Q: Are there any lingering memories of how last season ended with a defeat on WSSU’s home turf in the playoffs?

A: We made a good run. Everybody gave 100 percent and we played hard, played well. There were some dropped passes, missed blocks, missed tackles, and as coaches, we didn’t always make the right calls. For us, it was a case of not executing like we had earlier in the season. The bottom line is that we just got outplayed that day. It was a tough situation. But we’ll learn from it, remember how it felt to lose, and stay hungry. This team still has some goals to achieve. Hopefully, we can take that next step this season.

Q: Florida A&M is the only historically black college to ever win an NCAA championship in football (1978). Do you believe an HBCU will ever win an NCAA title?

A: I believe it’s going to happen.

Q: What makes winning a national football championship so difficult for black schools?

A: I believe it all comes down to scholarships. Most of the schools that end up playing for the Division II national championship are schools that have close to the full allotment (36) of scholarships allowed for football. The number of scholarships that other teams in the playoffs have is in the low 20s. In those situations, you’re not competing on a level playing field.

Q: Why is that?

A:  During the course of a long college football season, injuries can take a toll. If your school can offer 36 scholarships, you can lose some players to injuries, but still have enough quality depth and the train keeps moving.  But if you’re a program that has only 20 scholarships, there’s going to be a major drop-off talent-wise if several key players go down (with injuries).

Q: Fan expectations have always been sky-high for Winston-Salem State football. Is that good or bad? Does it matter?

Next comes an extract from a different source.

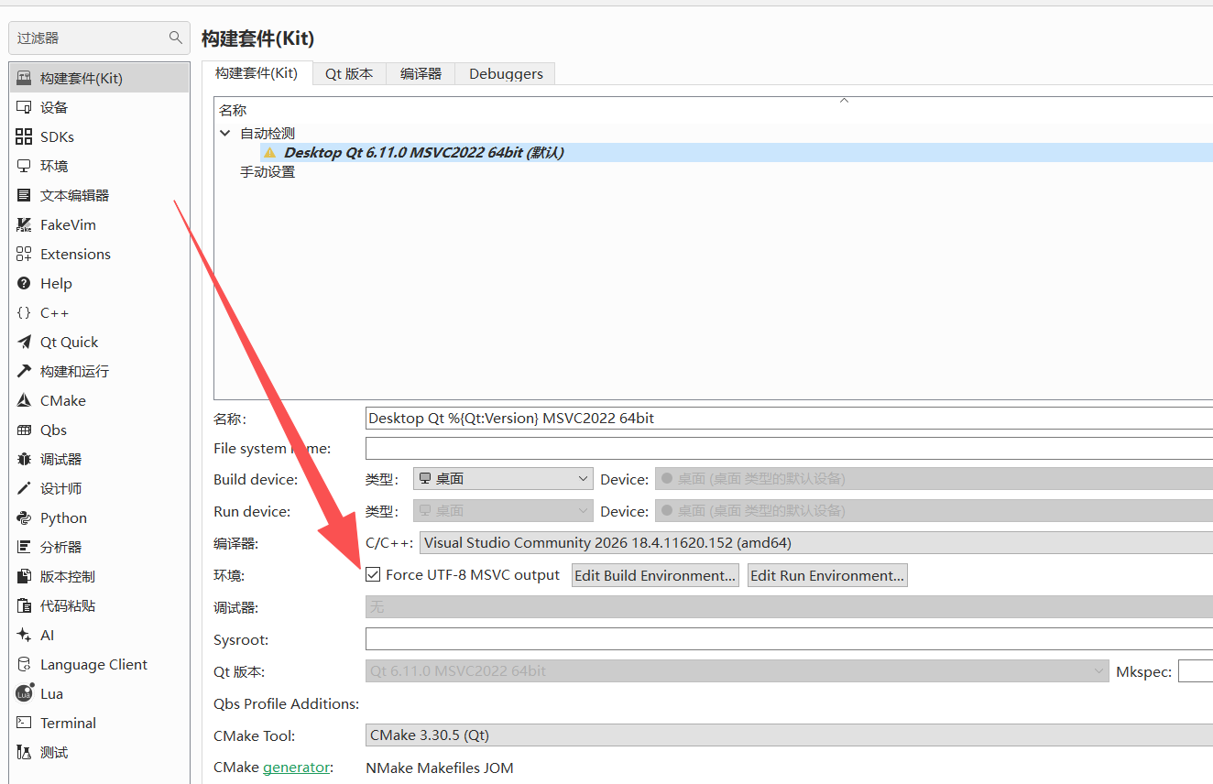Open the CMake settings category icon

[x=24, y=401]
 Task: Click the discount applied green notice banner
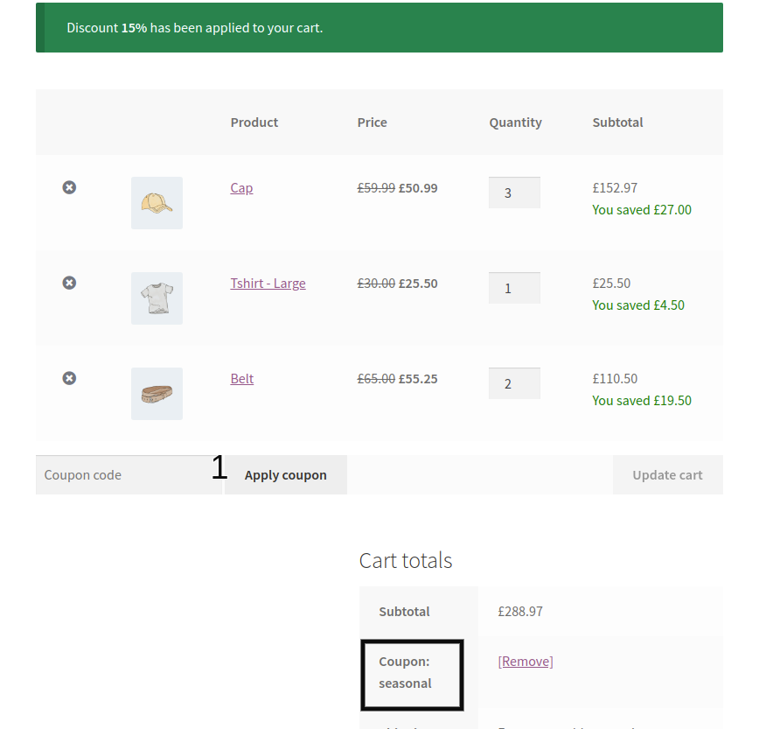point(380,28)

A: For me, it’s good. Once you start winning, people get excited about coming to the games and they expect the best all the time. All of that comes when your team wins. I wouldn’t have it any other way. Winning never gets old.

Q: What motivates you?

A: I’m very competitive at everything I do and I don’t like to lose. It’s in my DNA.  Because I’m so competitive, it pushes me to be the best. That’s why I get out there and beat the roads so I can find the best players and the best coaches for this program. I love to compete at the highest level.

Q: You’ve had a satisfying and rewarding relationship with Rams athletic director Bill Hayes, who was your college coach at Winston-Salem State and at North Carolina A&T. How would you describe that relationship?

A: It’s like father and son and it’s a great friendship. He’s been like a father to me since the first day I stepped on the Winston-Salem State campus. But it’s not just me. He’s also been a father and role model to his own sons as well as so many other guys who played for him during his coaching career.

Q: As a college player, you learned early on how much confidence Bill Hayes had in you. What happened?

A: We were getting ready to play the third game of the season in my freshman year at Winston-Salem State (1987). Coach Hayes asked for a vote among the coaching staff as to who should get the call as the starting quarterback. All the assistant coaches voted for the other two quarterbacks (Bobby Junior and Kenny Jones). The only vote I got was from Coach Hayes and I was named the starter. He’s always been loyal to me. When he left to go to North Carolina A&T, I knew that I had to go with him.

Q: The start of preseason practice is only days away. What are your thoughts about the upcoming season?

A: We put a lot emphasis on playing hard and competing from start to finish. Our players have learned that if they do the right things for 60 minutes, things tend to work out in their favor, and the wins and losses will take care of themselves.